ケミカル・ブラザースの97年作『Dig Your Own Hole』収録曲“Setting Sun”
 

──そういうちょっとした要素が入っただけで〈ビートリッシュ〉だと感じるのは、裏を返せばそれだけビートルズは特殊だったということなのかもしれないですよね。〈ポップスのスタンダード〉と思われがちですが、かなりイビツなところがあったからこそ耳に残るのかなと。

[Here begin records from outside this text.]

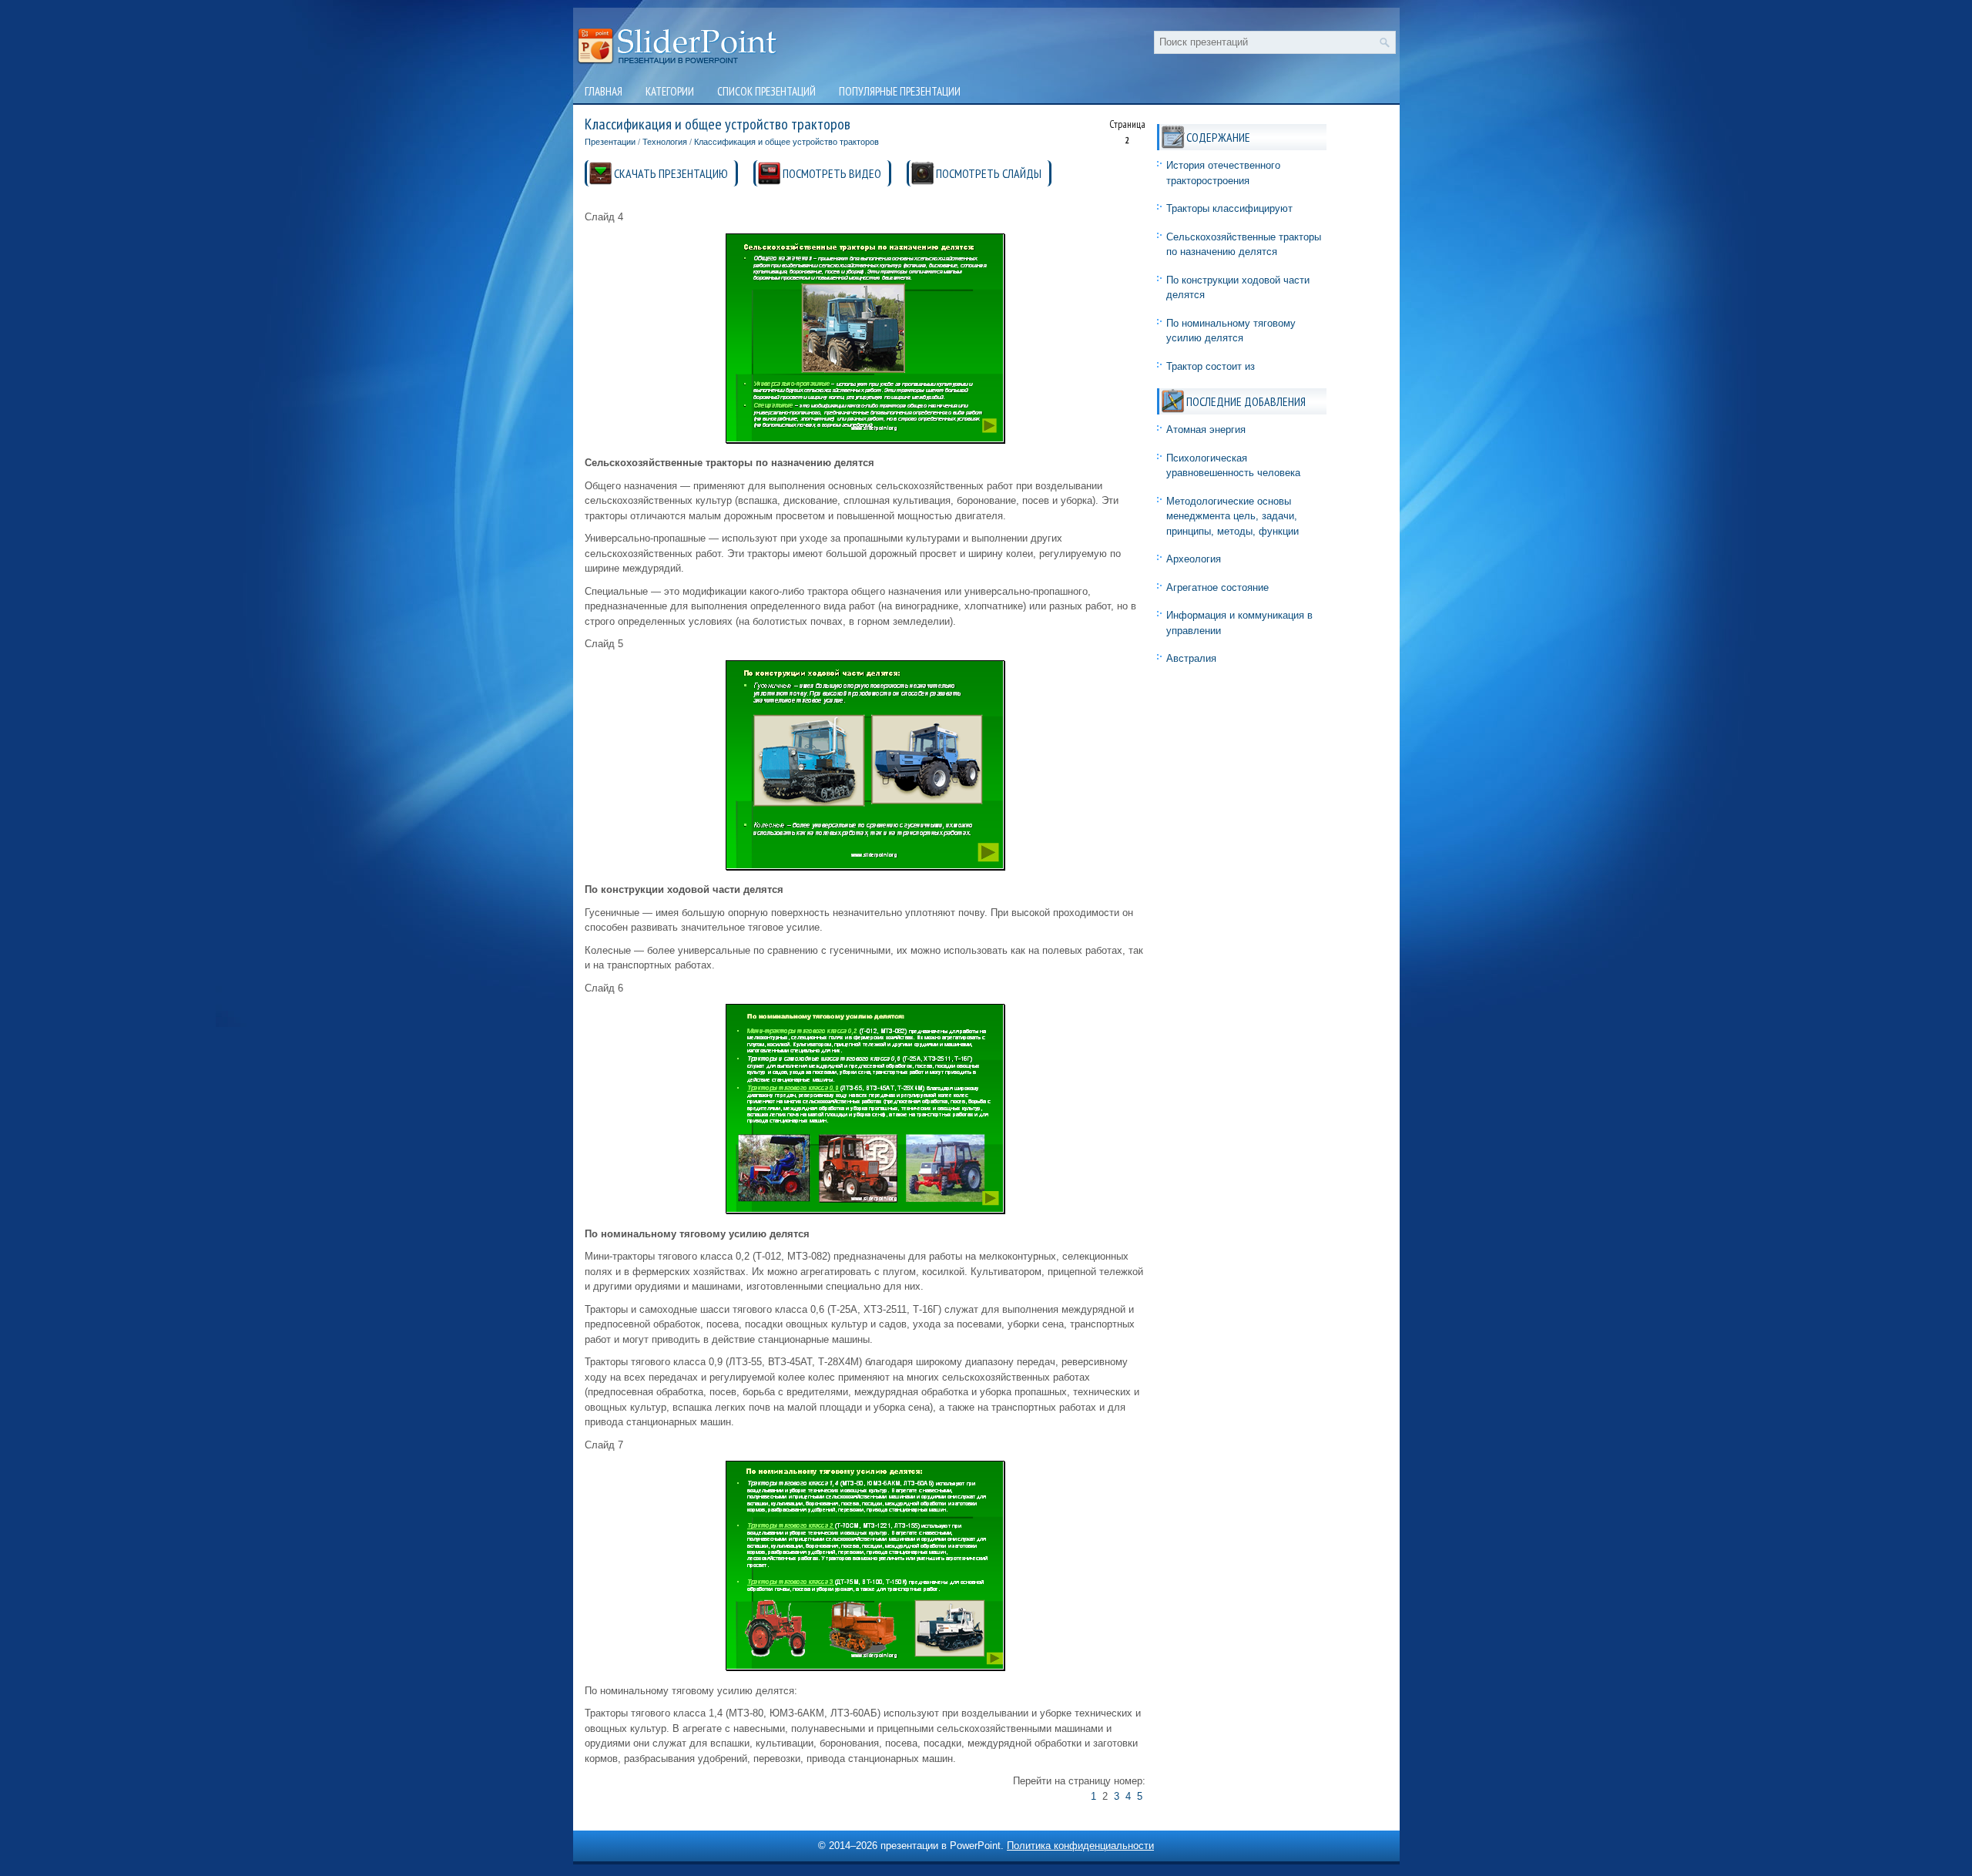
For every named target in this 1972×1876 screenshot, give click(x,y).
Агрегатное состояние (1217, 587)
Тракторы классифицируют (1229, 208)
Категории (670, 91)
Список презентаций (766, 91)
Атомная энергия (1206, 429)
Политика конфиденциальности (1080, 1845)
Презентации (610, 141)
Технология (664, 141)
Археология (1193, 559)
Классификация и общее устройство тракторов (786, 141)
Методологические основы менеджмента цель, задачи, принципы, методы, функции (1232, 516)
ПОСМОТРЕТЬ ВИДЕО (832, 173)
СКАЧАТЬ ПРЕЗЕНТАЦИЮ (671, 173)
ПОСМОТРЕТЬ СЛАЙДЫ (988, 173)
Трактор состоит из (1210, 366)
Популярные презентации (900, 91)
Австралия (1191, 658)
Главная (603, 91)
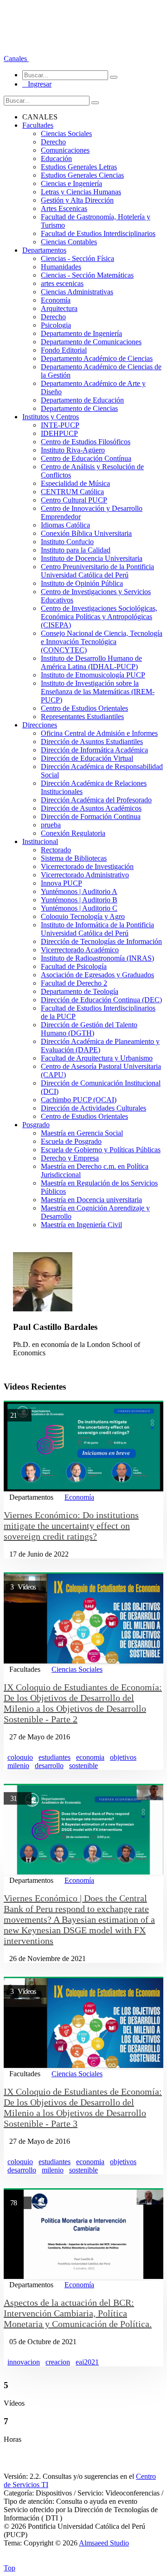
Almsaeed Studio (104, 2543)
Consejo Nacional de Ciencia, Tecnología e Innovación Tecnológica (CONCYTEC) (101, 641)
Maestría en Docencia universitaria (91, 1200)
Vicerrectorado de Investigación (87, 866)
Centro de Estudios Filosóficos (85, 442)
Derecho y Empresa (70, 1158)
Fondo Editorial (64, 350)
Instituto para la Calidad (75, 550)
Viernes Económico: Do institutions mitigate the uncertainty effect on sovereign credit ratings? (71, 1525)
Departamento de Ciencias (79, 408)
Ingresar (36, 84)
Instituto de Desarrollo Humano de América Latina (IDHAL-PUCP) (91, 662)
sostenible (83, 1765)
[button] (16, 58)
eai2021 (87, 2362)
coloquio (20, 1757)
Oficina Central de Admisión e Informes (99, 733)
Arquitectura (59, 308)
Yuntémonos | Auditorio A (79, 891)
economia (90, 1757)
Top (9, 2568)
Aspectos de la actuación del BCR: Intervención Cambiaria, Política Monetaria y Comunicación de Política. (78, 2313)
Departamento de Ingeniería (81, 333)
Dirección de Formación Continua (91, 816)
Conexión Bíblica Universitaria (86, 533)
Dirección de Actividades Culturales (93, 1108)
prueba (51, 825)
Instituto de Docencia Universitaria (91, 558)
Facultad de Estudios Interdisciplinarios (98, 233)
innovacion (23, 2362)
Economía (56, 300)
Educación (56, 158)
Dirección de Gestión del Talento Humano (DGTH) (89, 1029)
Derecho (53, 142)
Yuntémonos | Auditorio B (79, 900)
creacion (57, 2362)
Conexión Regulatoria (73, 833)
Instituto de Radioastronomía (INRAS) (97, 958)
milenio (18, 1765)
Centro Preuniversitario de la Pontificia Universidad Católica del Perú (97, 571)
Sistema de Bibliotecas (74, 858)
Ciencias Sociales (66, 133)
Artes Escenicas (64, 208)
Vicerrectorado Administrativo (85, 875)
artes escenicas (62, 283)
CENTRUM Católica (72, 492)
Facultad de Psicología (74, 966)
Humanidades (61, 267)
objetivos (123, 1757)
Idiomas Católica (65, 525)
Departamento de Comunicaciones (91, 342)
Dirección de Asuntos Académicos (91, 808)
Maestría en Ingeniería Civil (81, 1225)
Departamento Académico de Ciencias (97, 358)
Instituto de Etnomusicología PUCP (93, 675)
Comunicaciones (65, 150)
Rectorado (56, 850)
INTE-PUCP (60, 425)
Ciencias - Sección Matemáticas (87, 275)
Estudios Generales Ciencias (82, 175)
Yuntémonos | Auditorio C (79, 908)
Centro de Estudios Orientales (84, 708)
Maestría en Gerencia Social (82, 1133)
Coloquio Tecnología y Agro (83, 916)
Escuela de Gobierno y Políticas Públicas (101, 1150)
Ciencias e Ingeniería (71, 183)
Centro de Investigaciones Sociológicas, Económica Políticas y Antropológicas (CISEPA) (99, 616)
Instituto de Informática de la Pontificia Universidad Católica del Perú (97, 929)
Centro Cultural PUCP (74, 500)
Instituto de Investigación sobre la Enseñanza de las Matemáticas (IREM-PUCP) (97, 691)
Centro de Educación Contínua (86, 458)
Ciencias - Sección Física (77, 258)
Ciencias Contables (69, 242)
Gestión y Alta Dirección (77, 200)
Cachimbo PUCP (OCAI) (78, 1100)
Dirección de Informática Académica (94, 750)
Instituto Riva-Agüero (73, 450)
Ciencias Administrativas (77, 292)
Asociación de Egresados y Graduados (97, 975)
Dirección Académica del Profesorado (96, 800)
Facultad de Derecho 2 (74, 983)
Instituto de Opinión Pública (82, 583)
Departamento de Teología (79, 991)
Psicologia (56, 325)
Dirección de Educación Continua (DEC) (101, 1000)
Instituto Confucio (67, 542)
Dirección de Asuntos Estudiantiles (92, 741)
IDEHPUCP (59, 433)
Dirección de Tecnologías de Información (101, 941)
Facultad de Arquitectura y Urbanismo (97, 1058)
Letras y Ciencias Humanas (81, 192)
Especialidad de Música (75, 483)
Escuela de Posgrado (71, 1141)
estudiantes (55, 1757)
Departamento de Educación (82, 400)
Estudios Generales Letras (79, 167)
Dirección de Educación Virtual (87, 758)
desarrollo (49, 1765)
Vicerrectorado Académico (80, 950)
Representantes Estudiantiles (82, 716)
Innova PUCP (61, 883)
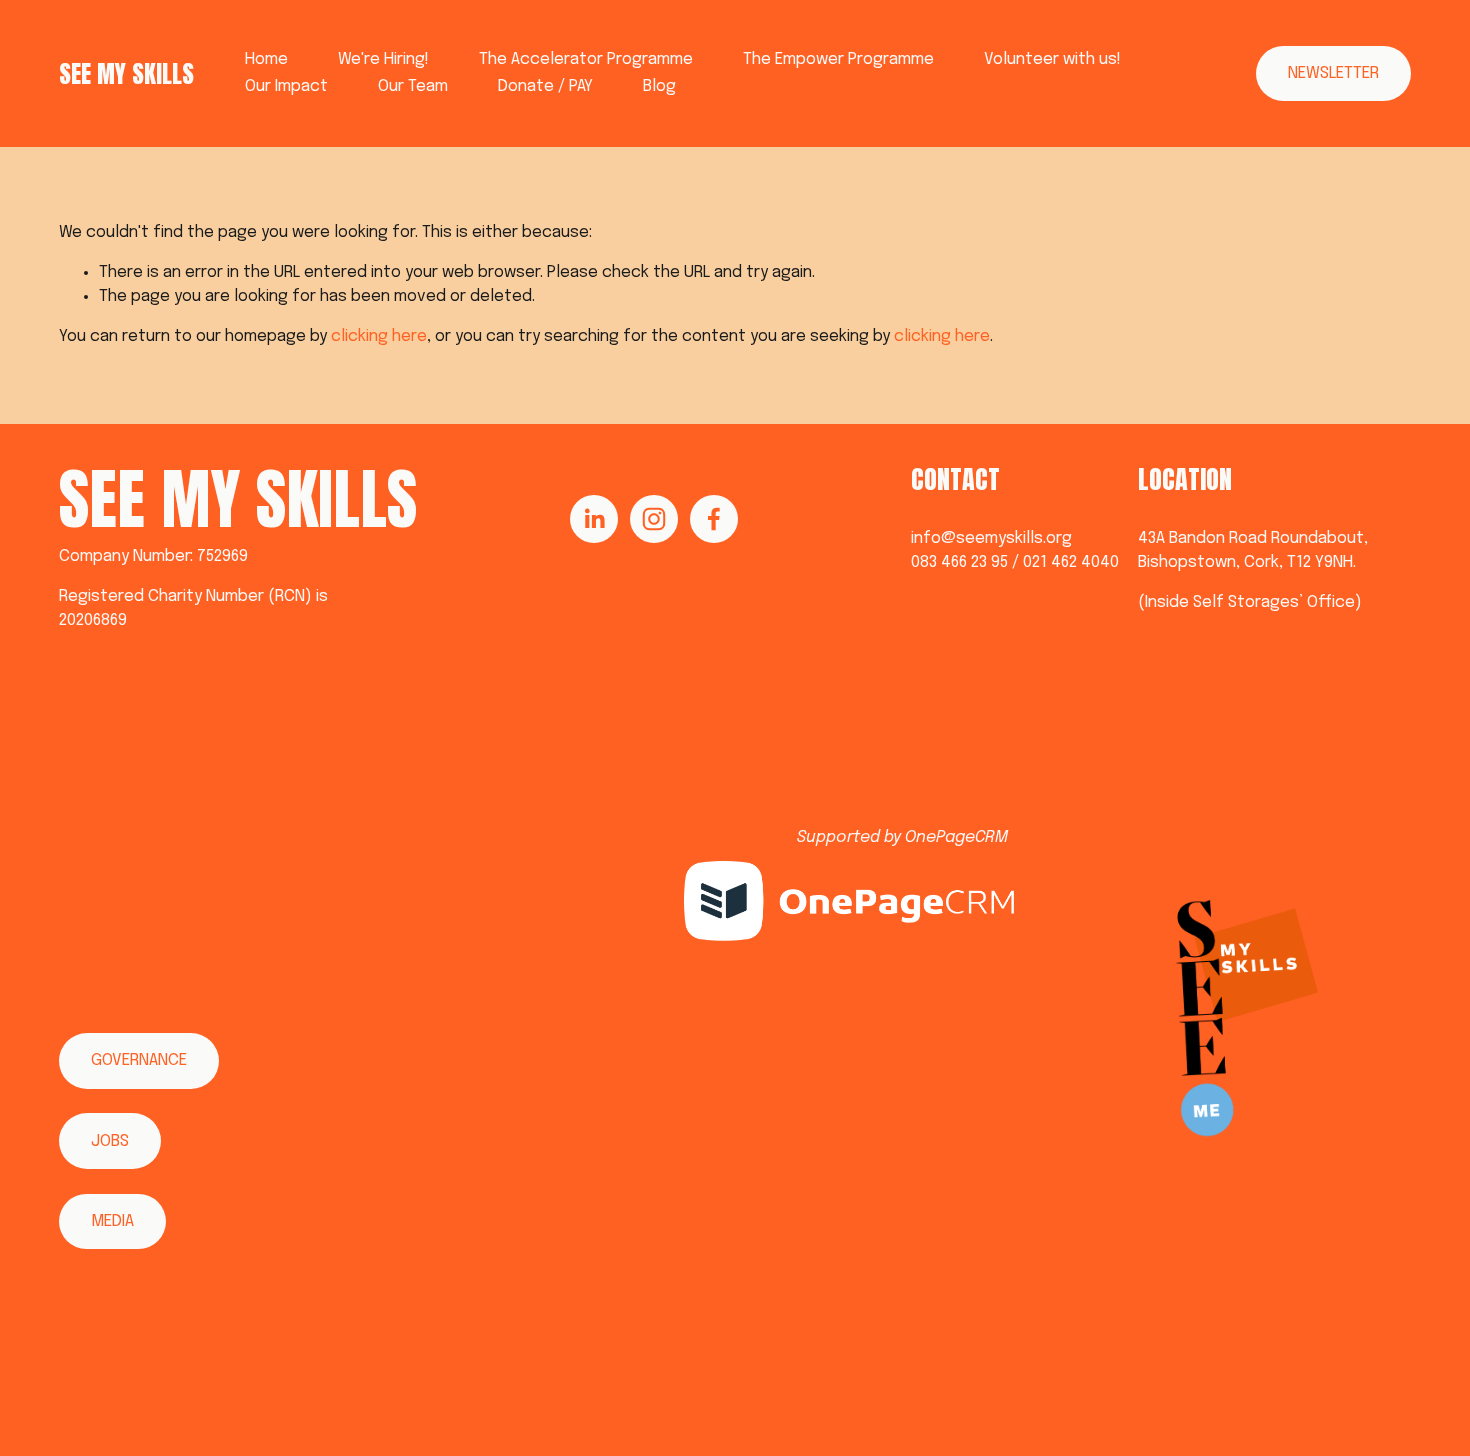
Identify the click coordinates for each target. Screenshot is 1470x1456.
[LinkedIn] (594, 519)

「まさに黒田さんが『ビートルズの遺伝子ディスク・ガイド』の〈How To Make The Beatles〉という章で書かれていたことですよね。僕も同感です。クリエイターの耳を持つ人なら誰しもが、そこに音楽的なヒントを見出しているというか。ディミニッシュとかはっきり言って変なコードじゃないですか(笑)。そういうものを中後期のビートルズ、とりわけジョージ・ハリスンは効果的に使っていると思うし、そこが好きになってしまう部分なんですよね。僕、本当にディミニッシュコードが大好きで(笑)」

──あははは、わかります!

「まだコードの仕組みなどについて全然知らなかった中学生の頃からジョージのソロの楽曲“Isn’t It A Pity”を取り憑かれるように聴いていたんです。もう、ジョージ・ハリスンの楽曲の虜という感じ。どうしてこんなに好きなのか、後になって調べてみると〈そうか、ここでディミニッシュを使っているのか〉となる。そこからディミニッシュを使っている楽曲をどんどん集めるようにもなっていきましたね」

ジョージ・ハリスンの70年作『All Things Must Pass』収録曲“Isn’t It A Pity”
 

──そういう〈ビートルズの遺伝子〉を受け継いだ、ビートルズ以外の楽曲を聴くことで、よりビートルズの特異さに気づくこともありますよね。確か岩本さんだったと思うんですけど、〈僕はメロトロンの音が少しでも入っていたら、その曲を好きになってしまう〉といった趣旨のことを書いているのを読んで、同じことを考えている人がいるんだ……と思ったのを覚えています。